Open-access Genome of a husavirus from Southern Brazil

ABSTRACT

New viruses of the Picornavirales order have been discovered with the increase in the number of sequences obtained by high-throughput sequencing, as well as human stool-associated RNA virus (husavirus [HuV]), found in human stool samples. However, there is much to be clarified about HuV. Its cellular host, evolutionary history, and other biological characteristics are still unknown. Therefore, samples collected from human beings and environmental samples in a watershed in Southern Brazil were processed for the metagenomic library. Upon metagenomic analysis, we identified a HuV (husavirus LMM_67754 OP019707) genome with 8,846 bp, which was reported for the first time in Southern Brazil. The new genome presents only 37% of nucleotide identity with Brazilian strains and more than 90% with genomes from China, Vietnam, Venezuela, and the Netherlands. The HuV phylogeny presents significant differences among genomes, probably because multiple introductions of the virus may have occurred.

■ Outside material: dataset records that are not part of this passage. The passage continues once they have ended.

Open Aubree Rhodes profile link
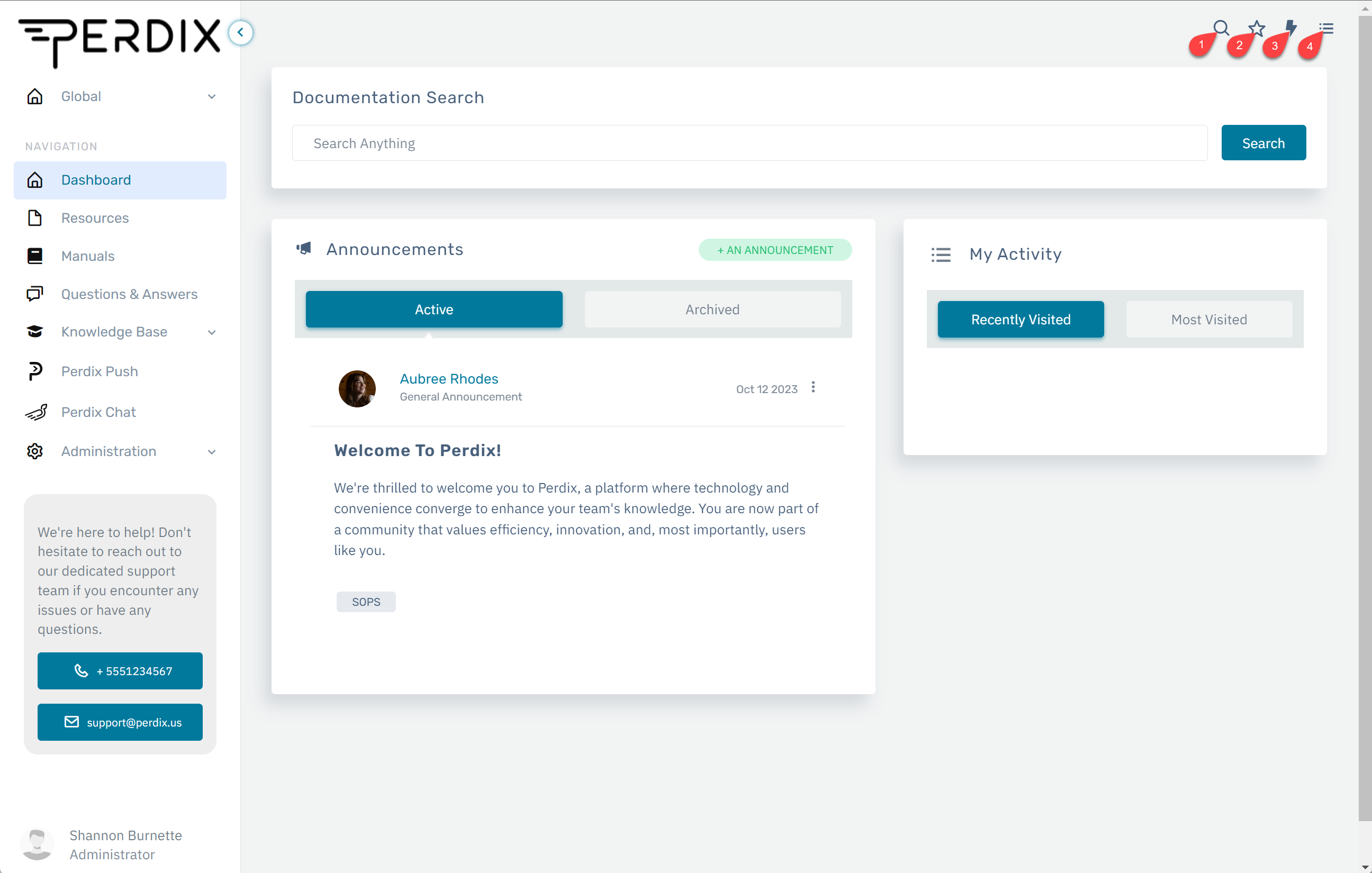[449, 379]
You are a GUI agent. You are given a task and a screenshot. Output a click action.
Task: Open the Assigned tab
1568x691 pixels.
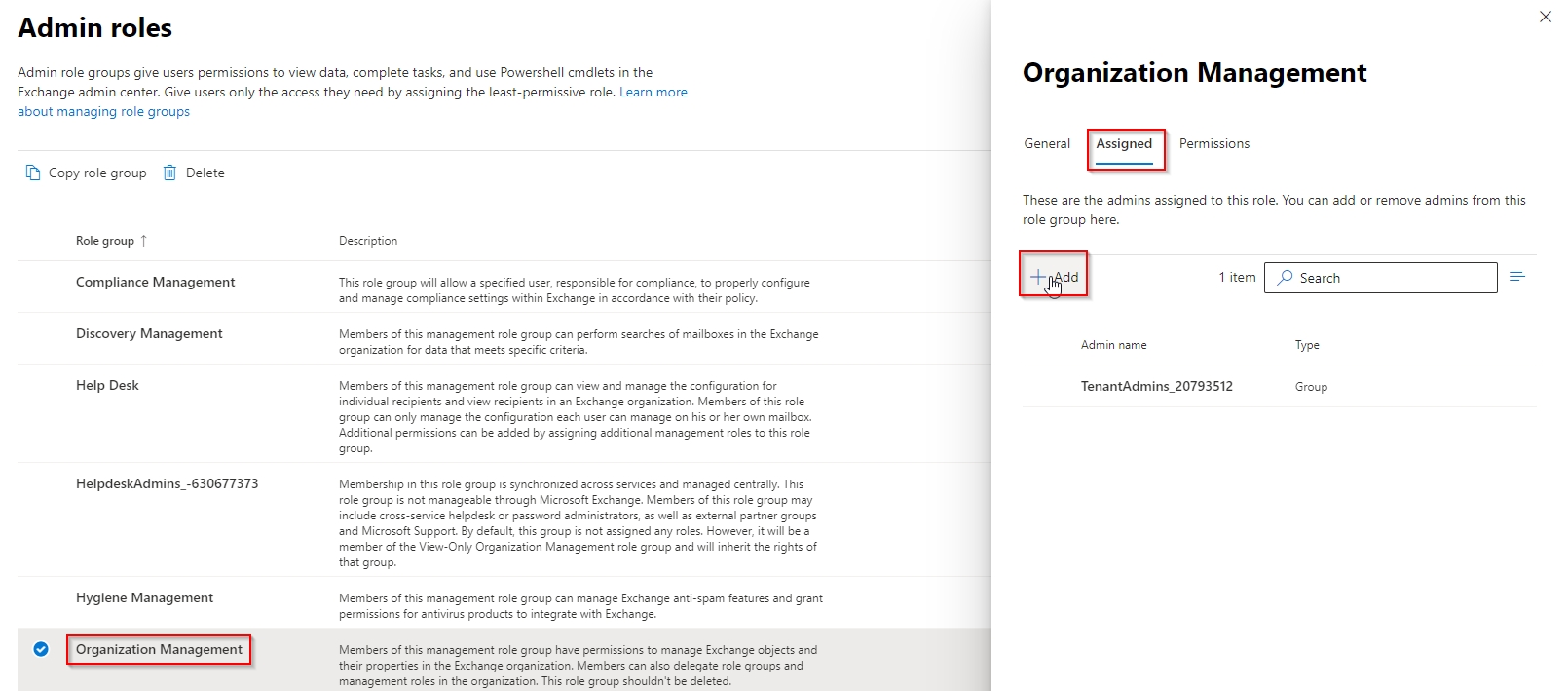pyautogui.click(x=1124, y=143)
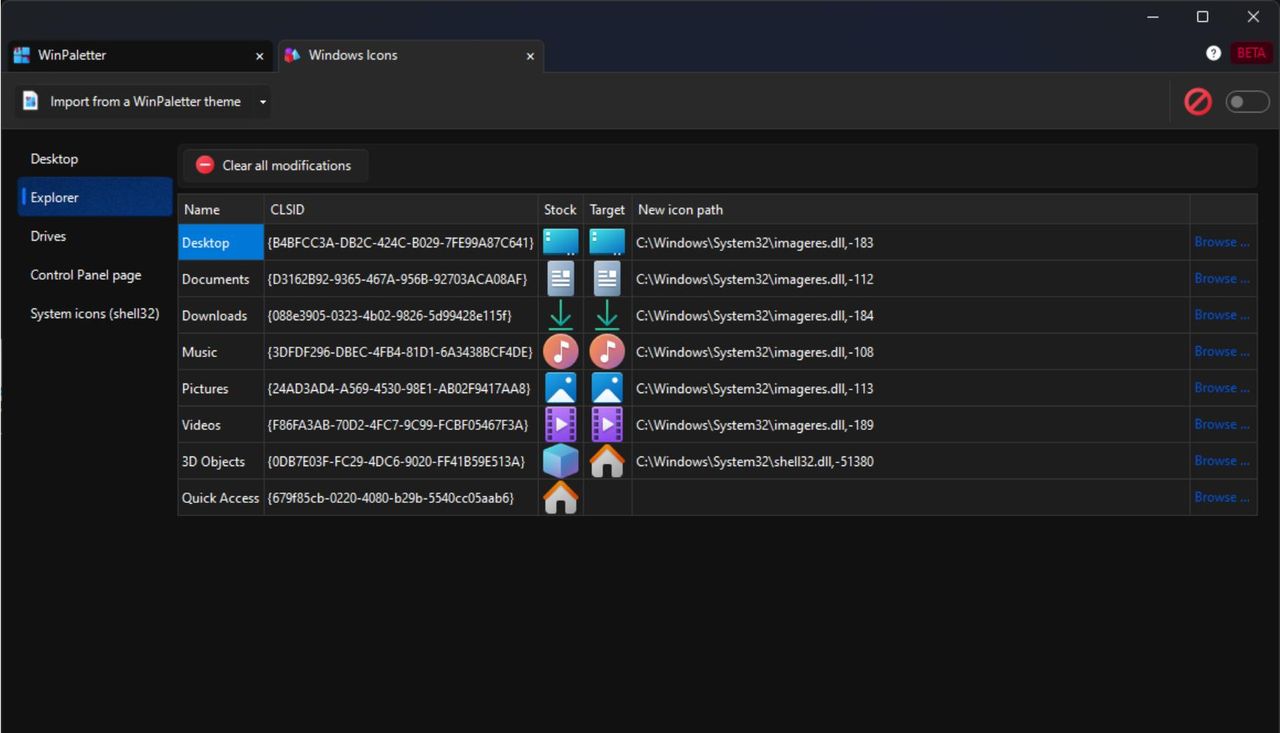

Many questions still need to be answered about HuV. Therefore, more sequences and studies on this virus are necessary to improve the comprehension of the unknown origin of Picornavirales.

Picornavirales; HuV; Stool samples

INTRODUCTION

Picornaviruses can cause different clinical manifestations, ranging from mild illnesses to serious conditions1. The Picornavirales order includes viruses with economic and medical importance, such as poliovirus (genus Enterovirus), which causes meningitis, encephalitis, rashes and cardiac and muscular diseases, including severe paralysis in children and teenagers; foot-and-mouth disease virus (genus Aphthovirus), which causes severe and highly contagious diseases in domestic ruminants with economically significant outbreaks, requiring extensive quarantines and the slaughter of infected animals; hepatitis A virus (genus Hepatovirus), which causes acute hepatitis in humans; rhinoviruses (genus Enterovirus), which cause the common cold in humans; and cardioviruses (genus Cardiovirus), which infect mice and other mammals and cause cardiac or neurologic disease. Thus, members of the Picornavirales order infect a wide range of hosts, including vertebrates, plants, arthropods, and unicellular organisms2.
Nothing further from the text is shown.